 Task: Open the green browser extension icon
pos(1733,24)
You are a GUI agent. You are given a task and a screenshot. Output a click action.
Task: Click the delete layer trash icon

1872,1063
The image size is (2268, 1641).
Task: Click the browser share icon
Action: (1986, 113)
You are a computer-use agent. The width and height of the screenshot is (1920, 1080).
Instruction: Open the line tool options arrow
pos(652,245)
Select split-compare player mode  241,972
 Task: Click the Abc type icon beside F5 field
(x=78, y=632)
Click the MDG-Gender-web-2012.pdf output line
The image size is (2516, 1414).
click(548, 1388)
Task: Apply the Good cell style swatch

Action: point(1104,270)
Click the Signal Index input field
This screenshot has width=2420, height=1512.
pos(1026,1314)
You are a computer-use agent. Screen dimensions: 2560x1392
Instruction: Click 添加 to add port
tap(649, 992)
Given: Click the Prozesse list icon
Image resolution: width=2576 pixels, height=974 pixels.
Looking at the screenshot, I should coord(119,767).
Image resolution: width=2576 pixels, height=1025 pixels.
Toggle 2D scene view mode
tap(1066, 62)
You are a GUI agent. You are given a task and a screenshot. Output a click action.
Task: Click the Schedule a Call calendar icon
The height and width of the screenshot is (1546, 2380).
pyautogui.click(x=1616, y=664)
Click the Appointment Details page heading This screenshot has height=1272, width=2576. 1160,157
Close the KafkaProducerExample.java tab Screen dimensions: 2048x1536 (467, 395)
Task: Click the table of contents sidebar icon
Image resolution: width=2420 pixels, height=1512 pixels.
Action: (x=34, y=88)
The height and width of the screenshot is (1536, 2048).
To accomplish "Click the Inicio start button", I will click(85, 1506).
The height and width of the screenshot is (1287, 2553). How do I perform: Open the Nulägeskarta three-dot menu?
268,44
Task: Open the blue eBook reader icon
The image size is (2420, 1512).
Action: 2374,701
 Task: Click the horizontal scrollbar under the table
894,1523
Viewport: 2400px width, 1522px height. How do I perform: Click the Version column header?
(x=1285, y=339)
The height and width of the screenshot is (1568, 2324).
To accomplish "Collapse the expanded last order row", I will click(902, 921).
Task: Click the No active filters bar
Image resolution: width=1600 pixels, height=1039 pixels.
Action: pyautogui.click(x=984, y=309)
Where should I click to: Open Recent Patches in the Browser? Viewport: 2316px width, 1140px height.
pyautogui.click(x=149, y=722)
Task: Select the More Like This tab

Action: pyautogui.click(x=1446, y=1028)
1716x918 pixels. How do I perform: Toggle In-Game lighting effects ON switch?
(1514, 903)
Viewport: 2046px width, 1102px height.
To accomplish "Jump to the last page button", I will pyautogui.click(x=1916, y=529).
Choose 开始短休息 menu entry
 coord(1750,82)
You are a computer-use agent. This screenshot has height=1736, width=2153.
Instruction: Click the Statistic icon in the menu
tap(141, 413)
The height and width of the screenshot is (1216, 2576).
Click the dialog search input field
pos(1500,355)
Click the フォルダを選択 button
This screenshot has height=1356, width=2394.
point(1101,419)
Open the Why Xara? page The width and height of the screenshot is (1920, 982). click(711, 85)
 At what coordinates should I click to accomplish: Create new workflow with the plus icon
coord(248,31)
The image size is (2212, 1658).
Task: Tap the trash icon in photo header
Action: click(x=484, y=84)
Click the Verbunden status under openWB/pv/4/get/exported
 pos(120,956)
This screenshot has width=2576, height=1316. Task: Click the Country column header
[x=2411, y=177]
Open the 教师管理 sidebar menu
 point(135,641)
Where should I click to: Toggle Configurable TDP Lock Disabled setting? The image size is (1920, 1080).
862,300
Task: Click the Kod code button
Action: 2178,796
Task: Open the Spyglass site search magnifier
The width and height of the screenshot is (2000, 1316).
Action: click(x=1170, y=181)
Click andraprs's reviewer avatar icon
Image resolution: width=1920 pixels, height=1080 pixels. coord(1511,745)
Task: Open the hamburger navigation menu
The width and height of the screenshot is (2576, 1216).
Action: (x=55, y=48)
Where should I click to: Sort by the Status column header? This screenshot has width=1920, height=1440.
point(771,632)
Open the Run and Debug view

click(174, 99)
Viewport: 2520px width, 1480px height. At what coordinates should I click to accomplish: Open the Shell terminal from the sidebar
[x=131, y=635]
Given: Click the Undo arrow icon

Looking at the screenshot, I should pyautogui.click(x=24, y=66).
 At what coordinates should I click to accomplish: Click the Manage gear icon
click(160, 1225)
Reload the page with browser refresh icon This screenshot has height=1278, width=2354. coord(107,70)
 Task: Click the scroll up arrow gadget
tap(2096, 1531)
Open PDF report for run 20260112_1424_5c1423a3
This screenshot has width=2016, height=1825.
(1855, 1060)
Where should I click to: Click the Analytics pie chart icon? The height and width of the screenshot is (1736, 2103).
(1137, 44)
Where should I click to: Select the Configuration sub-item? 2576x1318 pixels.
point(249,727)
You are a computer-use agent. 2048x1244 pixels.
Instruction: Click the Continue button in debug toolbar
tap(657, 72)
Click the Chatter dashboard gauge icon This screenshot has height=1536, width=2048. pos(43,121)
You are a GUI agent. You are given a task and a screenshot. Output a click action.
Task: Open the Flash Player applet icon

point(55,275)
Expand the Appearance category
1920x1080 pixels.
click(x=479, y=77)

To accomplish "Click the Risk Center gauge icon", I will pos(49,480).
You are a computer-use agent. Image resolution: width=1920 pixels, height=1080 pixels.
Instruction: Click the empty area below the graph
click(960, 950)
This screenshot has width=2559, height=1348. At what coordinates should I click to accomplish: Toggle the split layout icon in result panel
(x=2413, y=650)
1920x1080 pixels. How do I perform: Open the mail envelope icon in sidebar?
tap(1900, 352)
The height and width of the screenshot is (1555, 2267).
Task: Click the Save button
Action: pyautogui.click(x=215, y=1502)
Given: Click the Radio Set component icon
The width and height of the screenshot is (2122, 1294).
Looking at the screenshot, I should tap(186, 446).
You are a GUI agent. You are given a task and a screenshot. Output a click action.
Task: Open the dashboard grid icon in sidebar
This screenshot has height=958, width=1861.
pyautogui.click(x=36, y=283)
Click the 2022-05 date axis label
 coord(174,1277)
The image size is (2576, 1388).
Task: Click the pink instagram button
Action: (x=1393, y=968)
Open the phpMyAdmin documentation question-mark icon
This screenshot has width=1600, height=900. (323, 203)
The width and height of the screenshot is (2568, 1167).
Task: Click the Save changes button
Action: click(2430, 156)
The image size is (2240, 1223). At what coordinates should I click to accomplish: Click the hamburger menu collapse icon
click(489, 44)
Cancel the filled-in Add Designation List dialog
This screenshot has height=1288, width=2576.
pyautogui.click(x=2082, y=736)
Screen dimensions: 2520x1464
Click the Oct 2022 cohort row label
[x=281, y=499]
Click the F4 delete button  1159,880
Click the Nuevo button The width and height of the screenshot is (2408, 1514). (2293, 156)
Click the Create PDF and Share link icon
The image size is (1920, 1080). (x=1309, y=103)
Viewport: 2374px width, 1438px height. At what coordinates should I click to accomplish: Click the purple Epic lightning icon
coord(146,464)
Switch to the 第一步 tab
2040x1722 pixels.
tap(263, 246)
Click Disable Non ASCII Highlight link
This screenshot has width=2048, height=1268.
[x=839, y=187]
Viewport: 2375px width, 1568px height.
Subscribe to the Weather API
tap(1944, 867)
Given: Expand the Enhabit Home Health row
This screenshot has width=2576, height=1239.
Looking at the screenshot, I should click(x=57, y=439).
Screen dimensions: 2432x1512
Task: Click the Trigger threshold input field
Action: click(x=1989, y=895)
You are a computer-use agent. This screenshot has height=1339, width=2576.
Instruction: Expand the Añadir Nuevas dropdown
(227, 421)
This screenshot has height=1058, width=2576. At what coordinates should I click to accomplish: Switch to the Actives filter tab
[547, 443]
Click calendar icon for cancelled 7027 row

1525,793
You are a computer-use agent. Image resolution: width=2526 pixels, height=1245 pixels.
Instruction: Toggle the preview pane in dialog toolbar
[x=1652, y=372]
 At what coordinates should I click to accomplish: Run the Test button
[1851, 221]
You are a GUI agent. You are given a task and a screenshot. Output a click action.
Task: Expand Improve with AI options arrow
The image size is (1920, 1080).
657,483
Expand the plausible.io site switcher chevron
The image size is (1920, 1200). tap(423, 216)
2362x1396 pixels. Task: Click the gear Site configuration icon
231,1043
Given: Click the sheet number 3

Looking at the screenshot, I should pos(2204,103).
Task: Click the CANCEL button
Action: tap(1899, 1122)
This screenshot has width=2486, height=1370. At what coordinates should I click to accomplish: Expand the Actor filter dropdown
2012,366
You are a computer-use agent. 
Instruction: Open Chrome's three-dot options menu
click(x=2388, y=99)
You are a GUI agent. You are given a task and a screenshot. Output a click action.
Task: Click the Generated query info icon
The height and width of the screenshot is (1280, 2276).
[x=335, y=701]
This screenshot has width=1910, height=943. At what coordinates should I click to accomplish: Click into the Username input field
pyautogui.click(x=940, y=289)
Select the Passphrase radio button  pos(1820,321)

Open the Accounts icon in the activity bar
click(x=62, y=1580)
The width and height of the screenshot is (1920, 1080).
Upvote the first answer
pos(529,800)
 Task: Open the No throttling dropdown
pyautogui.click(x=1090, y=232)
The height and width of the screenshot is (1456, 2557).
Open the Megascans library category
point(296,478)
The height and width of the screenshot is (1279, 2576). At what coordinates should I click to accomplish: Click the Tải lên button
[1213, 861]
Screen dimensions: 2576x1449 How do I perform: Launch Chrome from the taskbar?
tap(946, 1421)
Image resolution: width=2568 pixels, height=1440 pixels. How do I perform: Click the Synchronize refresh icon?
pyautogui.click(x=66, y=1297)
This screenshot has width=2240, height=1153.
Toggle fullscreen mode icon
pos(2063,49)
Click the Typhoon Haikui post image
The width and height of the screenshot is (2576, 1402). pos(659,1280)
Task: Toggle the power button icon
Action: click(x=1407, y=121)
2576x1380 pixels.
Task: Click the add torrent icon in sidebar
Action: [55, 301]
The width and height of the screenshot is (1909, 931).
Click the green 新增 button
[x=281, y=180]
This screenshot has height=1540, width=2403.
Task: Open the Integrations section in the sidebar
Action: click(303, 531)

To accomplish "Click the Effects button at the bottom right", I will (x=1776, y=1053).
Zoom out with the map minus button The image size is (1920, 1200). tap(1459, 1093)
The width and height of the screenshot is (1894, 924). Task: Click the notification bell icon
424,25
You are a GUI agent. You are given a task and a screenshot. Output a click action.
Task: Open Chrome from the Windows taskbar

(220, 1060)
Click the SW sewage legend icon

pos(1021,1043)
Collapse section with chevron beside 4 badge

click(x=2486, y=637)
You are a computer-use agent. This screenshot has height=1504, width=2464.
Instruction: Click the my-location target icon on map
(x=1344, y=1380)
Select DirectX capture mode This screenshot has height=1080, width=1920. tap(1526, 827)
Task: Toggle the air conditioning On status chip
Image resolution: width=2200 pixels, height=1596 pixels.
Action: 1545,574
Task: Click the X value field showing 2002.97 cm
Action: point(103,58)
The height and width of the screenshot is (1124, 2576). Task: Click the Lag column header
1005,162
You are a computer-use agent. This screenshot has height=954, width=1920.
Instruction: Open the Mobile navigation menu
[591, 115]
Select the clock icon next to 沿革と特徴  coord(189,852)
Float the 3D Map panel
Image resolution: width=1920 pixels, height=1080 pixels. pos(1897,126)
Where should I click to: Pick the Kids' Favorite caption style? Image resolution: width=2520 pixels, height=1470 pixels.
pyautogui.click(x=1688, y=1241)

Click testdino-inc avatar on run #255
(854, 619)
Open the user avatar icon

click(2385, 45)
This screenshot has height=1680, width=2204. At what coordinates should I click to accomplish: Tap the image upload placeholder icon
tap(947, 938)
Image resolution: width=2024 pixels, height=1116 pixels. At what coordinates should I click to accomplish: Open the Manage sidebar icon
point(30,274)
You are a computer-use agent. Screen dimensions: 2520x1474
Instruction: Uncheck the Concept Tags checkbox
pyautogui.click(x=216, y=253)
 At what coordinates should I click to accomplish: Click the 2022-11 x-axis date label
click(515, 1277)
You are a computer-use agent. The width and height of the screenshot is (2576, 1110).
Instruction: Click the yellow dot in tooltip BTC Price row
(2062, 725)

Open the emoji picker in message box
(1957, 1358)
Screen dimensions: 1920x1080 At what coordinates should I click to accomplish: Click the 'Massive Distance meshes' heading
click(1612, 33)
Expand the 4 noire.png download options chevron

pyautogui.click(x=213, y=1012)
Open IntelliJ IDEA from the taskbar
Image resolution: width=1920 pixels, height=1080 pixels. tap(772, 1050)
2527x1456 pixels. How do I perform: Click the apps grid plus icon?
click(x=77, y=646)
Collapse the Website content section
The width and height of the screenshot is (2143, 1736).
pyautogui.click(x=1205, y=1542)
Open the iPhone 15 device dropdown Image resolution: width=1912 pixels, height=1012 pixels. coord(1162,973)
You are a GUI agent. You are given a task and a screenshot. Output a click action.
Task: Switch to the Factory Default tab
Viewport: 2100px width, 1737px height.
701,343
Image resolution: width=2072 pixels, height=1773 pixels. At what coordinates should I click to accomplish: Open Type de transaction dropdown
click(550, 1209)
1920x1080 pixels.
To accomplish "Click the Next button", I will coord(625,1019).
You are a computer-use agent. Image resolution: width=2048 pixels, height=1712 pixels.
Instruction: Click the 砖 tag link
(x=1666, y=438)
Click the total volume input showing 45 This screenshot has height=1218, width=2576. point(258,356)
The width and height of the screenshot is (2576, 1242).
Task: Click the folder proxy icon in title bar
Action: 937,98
————————
* Task goal
Scan the material above for the string "last". Copy each line that holds it.

* Problem solution
To accomplish "Collapse the expanded last order row", I will click(902, 921).
To accomplish "Jump to the last page button", I will pyautogui.click(x=1916, y=529).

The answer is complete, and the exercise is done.